LW I’m certainly not opposed! I’ve always loved TV more than movies, to be honest. Each TV show would have to be its own book, though, since the way I like to write these things is to recap and make fun of every single pointless detail. Meaningful meta-analysis is too much work! But would I do an entire book where each chapter was one episode of Degrassi: The Next Generation? Yes!!! Would anyone read it? I would! All 17,000 pages.
GM Wait. Can you please provide a tidbit about Degrassi.
LW The thing about Degrassi is that my love for it is not ironic at all. It’s genuinely so good. I feel like, as the tagline says, it goes there in a way that American media when I was a kid did not.
GM There’s also twelve, maybe forty-four seasons of that show.
LW [laughter] I guess I should pick a storyline, right? I mean, Terry, the fat girl being physically abused by Rick, the aspiring school shooter?
GM Wait, the actress who played Terry was gorgeous. Where did she go?
LW I don’t know! Somewhere in Canada? I actually don’t want to give away too much because I’m clearly writing this book.
GM In Shit, Actually you write, “We’re living in a time when it feels impossible to not be political, but it also feels really heavy all the time.” A lot of people would call us “sensitive,” the canned response deployed by those allergic to accountability. Why is it important for us to be sociopolitically literate when consuming yesterday’s (and today’s) content?

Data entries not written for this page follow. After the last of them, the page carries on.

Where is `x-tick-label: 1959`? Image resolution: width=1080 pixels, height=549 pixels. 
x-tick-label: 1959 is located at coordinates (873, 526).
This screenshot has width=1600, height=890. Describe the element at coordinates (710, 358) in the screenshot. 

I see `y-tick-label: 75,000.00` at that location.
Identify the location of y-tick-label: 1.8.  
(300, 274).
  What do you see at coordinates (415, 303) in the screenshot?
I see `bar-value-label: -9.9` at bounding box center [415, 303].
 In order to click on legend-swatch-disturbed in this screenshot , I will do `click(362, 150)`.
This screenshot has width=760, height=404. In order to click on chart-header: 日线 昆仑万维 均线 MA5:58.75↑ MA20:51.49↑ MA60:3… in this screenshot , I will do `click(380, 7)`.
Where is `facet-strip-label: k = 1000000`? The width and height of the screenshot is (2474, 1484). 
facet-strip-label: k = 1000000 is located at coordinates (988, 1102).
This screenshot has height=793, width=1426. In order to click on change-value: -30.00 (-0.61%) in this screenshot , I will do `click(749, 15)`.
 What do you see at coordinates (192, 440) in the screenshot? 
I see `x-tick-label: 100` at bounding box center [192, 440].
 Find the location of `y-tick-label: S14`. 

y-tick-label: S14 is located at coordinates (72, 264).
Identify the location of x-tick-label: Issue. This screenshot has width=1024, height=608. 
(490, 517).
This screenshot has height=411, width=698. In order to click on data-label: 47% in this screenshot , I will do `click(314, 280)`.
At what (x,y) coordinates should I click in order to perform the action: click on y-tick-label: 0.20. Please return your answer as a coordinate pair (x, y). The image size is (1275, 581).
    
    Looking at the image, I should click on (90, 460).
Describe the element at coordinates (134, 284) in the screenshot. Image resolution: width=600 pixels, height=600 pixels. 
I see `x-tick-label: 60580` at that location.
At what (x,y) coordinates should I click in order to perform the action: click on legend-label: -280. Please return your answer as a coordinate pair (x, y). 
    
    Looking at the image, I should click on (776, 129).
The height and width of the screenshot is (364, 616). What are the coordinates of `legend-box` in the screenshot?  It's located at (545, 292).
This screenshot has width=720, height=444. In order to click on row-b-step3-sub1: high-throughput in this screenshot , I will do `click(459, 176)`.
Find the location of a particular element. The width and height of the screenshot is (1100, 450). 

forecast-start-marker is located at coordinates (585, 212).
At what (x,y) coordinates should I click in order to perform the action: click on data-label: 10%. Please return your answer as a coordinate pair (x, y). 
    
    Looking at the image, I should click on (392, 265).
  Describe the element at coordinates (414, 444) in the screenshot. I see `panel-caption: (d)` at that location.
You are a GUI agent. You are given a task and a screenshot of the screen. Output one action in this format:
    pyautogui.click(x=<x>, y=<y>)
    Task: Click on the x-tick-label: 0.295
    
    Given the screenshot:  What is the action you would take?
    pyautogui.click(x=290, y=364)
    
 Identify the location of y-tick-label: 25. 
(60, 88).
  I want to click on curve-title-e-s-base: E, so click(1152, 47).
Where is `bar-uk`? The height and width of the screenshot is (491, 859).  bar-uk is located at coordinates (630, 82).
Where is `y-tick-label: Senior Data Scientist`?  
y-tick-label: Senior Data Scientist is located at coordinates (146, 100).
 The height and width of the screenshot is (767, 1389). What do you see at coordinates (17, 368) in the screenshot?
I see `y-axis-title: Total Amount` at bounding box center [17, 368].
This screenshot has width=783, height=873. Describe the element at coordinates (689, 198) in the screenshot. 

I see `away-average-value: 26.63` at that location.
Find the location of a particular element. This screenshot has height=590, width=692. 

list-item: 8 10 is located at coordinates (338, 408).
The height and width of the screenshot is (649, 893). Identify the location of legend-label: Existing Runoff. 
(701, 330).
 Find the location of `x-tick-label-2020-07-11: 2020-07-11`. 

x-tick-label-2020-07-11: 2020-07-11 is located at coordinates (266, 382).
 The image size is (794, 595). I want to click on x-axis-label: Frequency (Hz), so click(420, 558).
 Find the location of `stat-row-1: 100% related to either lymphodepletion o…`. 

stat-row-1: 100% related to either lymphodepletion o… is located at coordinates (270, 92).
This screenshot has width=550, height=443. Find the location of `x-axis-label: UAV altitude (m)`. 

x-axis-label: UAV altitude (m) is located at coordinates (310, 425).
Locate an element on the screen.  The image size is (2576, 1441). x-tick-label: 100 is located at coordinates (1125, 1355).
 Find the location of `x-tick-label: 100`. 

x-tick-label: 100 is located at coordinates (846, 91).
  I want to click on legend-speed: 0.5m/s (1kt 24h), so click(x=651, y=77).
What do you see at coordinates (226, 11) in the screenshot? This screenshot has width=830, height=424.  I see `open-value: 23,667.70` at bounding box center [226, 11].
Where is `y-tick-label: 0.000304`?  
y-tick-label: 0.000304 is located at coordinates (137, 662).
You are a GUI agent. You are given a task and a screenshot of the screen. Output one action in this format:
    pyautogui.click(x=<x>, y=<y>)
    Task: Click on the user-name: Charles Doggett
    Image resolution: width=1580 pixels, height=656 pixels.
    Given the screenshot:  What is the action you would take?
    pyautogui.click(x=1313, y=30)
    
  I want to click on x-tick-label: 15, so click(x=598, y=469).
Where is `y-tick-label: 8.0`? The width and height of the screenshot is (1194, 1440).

LW I just don’t know why you’d want to live any other way? I mean, I guess I know why. Conceptually, denial is cozy, but that’s not a full life. Don’t you want to be a living, breathing, sensitive, caring person who’s an active part of your world instead of just a passenger? Maybe it’s just me, but I don’t want to alienate and harm large swaths of the population out of laziness or convenience. I want to be a person who makes other people feel safe and seen. I know that sounds corny, but I think almost everyone can relate to that feeling on a micro level. For example, in your own family: do you want your kids to be scared shitless of you? Or to hate your guts? No. Then why would you want groups of people to feel that way about you on a societal scale? It feels better to be a good person than to be a person in denial.
Just try a little, come on. That’s the best any of us can do.